U.S.-based Royalty Pharma has dropped a hostile bid worth up to $8 billion for Elan, leaving the Irish drug maker free to seek other suitors having put itself up for sale last week.
Royalty on Tuesday withdrew its appeal against a ruling by Ireland's regulator on takeovers, meaning the offer automatically lapses and bringing an end to a bitter, four-month battle that involved court hearings, injunctions and a war of words between the two sides.
The end of that saga heralds a new takeover battle for Elan, which has invited bids and has interest from "more than one interested party," according to a source familiar with the situation.
Under Irish Takeover Panel rules, Royalty is not permitted to submit another hostile bid for Elan for 12 months once its current offer lapses. Elan has said Royalty can take part in the sale process. Royalty did not say if it intended to do so and a spokesman for the company had no further comment.
The New York-based investment firm had made its offer contingent on Elan shareholders rejecting all resolutions put to a vote at a meeting on Monday, but the owners narrowly backed one of the proposals, for a share buyback.
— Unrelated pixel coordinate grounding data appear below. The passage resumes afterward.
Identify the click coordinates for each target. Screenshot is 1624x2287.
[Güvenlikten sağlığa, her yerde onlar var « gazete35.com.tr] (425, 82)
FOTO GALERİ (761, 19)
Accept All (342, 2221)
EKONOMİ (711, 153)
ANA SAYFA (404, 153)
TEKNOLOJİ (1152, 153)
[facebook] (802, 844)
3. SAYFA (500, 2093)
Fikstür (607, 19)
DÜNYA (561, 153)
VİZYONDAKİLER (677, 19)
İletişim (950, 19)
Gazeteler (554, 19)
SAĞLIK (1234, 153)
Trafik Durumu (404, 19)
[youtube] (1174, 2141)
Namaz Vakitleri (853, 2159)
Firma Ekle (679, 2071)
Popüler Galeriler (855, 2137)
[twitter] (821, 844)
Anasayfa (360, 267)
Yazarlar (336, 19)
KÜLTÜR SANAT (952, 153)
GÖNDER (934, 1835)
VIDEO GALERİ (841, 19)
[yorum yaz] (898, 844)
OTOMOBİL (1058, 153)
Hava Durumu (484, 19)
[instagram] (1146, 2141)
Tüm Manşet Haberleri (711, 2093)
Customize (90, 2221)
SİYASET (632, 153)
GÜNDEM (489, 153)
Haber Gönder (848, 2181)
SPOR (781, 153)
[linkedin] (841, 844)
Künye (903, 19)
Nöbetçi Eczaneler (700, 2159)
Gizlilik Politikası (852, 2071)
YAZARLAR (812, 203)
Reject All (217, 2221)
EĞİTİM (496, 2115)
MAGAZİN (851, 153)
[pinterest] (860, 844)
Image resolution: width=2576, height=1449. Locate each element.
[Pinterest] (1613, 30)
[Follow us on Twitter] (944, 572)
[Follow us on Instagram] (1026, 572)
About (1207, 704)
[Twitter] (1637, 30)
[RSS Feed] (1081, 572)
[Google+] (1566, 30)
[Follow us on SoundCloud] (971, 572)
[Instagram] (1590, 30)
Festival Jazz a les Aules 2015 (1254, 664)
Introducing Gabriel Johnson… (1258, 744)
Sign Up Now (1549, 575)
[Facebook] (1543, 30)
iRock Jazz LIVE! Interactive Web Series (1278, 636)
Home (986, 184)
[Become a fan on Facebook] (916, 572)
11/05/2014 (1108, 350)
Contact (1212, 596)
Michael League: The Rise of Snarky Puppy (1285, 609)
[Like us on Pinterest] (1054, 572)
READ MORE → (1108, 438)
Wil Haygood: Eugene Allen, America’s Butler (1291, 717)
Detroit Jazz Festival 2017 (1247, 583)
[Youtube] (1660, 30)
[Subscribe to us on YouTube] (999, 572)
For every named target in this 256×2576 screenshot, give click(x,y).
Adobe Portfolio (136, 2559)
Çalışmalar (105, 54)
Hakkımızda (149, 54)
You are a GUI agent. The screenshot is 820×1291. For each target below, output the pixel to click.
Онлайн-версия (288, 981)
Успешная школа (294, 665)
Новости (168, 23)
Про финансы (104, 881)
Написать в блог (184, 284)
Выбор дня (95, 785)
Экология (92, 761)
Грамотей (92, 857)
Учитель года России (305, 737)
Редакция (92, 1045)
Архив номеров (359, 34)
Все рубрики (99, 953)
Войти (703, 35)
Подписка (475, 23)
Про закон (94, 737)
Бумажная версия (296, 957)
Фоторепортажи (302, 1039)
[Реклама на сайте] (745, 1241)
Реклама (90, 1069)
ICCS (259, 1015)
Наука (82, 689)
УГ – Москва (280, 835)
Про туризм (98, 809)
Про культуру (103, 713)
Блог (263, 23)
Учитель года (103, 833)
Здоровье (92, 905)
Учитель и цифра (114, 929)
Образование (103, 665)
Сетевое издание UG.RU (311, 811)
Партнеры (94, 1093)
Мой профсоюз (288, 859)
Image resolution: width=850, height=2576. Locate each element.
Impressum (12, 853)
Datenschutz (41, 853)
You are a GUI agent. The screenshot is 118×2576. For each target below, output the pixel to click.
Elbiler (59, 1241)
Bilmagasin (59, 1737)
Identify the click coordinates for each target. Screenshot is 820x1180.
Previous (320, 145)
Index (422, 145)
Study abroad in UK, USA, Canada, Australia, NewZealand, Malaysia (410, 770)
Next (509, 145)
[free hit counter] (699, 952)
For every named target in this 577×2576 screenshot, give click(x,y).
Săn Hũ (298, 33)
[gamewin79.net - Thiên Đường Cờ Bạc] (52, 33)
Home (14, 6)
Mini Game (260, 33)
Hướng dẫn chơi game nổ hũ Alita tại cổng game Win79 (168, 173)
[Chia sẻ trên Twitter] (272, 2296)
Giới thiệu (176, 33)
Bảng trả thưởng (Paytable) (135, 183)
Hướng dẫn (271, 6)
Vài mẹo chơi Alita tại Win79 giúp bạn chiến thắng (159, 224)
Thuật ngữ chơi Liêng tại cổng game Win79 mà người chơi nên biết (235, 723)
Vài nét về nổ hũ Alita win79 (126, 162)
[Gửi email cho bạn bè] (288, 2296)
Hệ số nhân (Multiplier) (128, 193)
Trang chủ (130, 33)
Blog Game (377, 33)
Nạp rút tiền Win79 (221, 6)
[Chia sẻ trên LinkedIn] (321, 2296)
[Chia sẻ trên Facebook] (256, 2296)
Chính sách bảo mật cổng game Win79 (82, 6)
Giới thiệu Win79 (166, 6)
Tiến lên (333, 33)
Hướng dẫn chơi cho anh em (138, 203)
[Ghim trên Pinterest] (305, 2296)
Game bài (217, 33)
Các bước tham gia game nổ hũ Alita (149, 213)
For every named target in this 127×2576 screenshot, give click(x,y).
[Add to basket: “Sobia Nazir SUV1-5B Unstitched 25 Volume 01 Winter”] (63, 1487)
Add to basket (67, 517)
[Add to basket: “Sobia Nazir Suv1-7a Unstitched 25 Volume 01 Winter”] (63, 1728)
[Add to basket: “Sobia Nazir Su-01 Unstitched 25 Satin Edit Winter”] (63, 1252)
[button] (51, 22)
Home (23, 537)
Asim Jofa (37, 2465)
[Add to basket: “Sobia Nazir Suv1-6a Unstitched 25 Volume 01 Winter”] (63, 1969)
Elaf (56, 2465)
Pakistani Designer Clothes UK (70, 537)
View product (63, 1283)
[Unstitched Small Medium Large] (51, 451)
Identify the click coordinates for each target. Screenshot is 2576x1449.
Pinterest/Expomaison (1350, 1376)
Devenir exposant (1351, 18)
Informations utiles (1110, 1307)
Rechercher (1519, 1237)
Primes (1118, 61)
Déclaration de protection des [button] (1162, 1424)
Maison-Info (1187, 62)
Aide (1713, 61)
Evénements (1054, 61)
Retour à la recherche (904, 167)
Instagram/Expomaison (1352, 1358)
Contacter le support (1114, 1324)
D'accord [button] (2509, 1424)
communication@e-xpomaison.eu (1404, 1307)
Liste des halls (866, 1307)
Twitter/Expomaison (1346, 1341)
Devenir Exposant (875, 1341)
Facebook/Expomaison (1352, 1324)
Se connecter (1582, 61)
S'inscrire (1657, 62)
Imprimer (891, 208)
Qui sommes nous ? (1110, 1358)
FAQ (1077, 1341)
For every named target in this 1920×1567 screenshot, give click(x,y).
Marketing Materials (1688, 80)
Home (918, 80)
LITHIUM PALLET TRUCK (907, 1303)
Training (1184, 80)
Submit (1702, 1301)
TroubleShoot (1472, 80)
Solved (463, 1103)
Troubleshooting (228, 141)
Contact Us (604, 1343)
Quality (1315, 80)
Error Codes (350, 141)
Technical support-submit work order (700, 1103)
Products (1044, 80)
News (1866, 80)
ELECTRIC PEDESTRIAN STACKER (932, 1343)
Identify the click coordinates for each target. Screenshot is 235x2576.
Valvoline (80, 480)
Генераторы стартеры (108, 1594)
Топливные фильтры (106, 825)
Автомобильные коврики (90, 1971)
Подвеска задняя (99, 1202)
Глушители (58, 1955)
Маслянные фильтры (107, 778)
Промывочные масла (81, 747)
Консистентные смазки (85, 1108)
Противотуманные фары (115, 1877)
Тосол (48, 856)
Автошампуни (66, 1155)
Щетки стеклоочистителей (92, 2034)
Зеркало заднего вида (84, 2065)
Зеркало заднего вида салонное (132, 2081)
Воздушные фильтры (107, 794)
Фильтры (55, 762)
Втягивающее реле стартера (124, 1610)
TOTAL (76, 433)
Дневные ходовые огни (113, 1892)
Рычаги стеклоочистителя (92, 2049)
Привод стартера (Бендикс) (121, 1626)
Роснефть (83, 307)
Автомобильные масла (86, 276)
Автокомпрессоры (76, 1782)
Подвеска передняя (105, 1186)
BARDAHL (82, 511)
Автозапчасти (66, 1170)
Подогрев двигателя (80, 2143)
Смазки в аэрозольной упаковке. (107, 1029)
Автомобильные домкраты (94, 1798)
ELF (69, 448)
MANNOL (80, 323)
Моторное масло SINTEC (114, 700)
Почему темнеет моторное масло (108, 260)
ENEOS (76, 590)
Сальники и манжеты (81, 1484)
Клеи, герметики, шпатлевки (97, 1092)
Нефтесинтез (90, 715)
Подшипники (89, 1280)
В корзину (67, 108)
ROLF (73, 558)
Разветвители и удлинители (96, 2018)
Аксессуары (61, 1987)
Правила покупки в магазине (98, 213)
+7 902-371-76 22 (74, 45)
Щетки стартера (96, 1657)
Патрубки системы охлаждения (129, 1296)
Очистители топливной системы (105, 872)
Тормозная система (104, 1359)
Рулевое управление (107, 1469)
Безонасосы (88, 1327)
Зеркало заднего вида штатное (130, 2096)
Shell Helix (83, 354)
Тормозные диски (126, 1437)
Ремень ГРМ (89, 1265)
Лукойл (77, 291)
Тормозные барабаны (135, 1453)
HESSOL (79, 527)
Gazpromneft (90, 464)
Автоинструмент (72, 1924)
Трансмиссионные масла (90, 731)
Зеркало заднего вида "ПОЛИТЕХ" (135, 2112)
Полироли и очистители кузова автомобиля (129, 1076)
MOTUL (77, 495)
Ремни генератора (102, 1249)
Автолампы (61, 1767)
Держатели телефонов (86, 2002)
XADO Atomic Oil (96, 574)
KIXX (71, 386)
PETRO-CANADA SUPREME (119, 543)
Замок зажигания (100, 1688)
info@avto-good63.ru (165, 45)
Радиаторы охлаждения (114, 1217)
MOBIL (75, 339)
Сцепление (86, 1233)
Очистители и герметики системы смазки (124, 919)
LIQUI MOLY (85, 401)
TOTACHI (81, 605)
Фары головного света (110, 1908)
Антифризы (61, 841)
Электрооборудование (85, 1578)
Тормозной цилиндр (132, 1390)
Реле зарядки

Royalty had said its bid should be contingent on only two of the resolutions relating to acquisitions - both of which were rejected - but the Irish Takeover Panel had said it could not modify the terms at that stage of the takeover contest.
ORIGINAL PLAN
Royalty subsequently appealed against this ruling, a move which it has now dropped.
"Royalty Pharma announced today that it had withdrawn its request for a judicial review of the Irish Takeover Panel's decision requiring it to lapse its offer for Elan Corporation," it said in a statement.
Elan, which rejected a third increased bid last week, has fended off Royalty, but shareholders have wrecked its original plan to spend the proceeds of a major drug sale on a string of acquisitions.
The Dublin-based firm set out on a spending spree last month after selling its 50 percent interest in multiple sclerosis drug Tysabri to U.S. partner Biogen Idec for $3.25 billion plus royalty rights.
But its owners overwhelmingly rejected a proposed $1 billion royalties deal with U.S. company Theravance Inc., the purchase of private drug firm AOP Orphan and a drug spin-off aimed at cutting operating costs.
The Theravance deal, which would have given Elan 21 percent of the royalties the U.S. firm is due to receive from GlaxoSmithKline for its respiratory drugs, was rejected by 72 percent of shareholders.
Its agreed purchase of Austrian rare drug specialist AOP Orphan for 263.5 million euros ($351.7 million) was voted down by a similarly wide margin. By contrast, just 50.1 percent of shareholders supported the buyback.
Even before those votes, Elan kicked off its sale process on Friday, having said days earlier that it had received expressions of interest from other parties.
Royalty's bid had offered $13 in cash per share as well as a "contingent value right" that could add a further $2.50 per share if blockbuster drug Tysabri hit certain sales milestones.
Elan shares were 0.2 percent lower at 10.06 euros by 7:50 a.m. ET.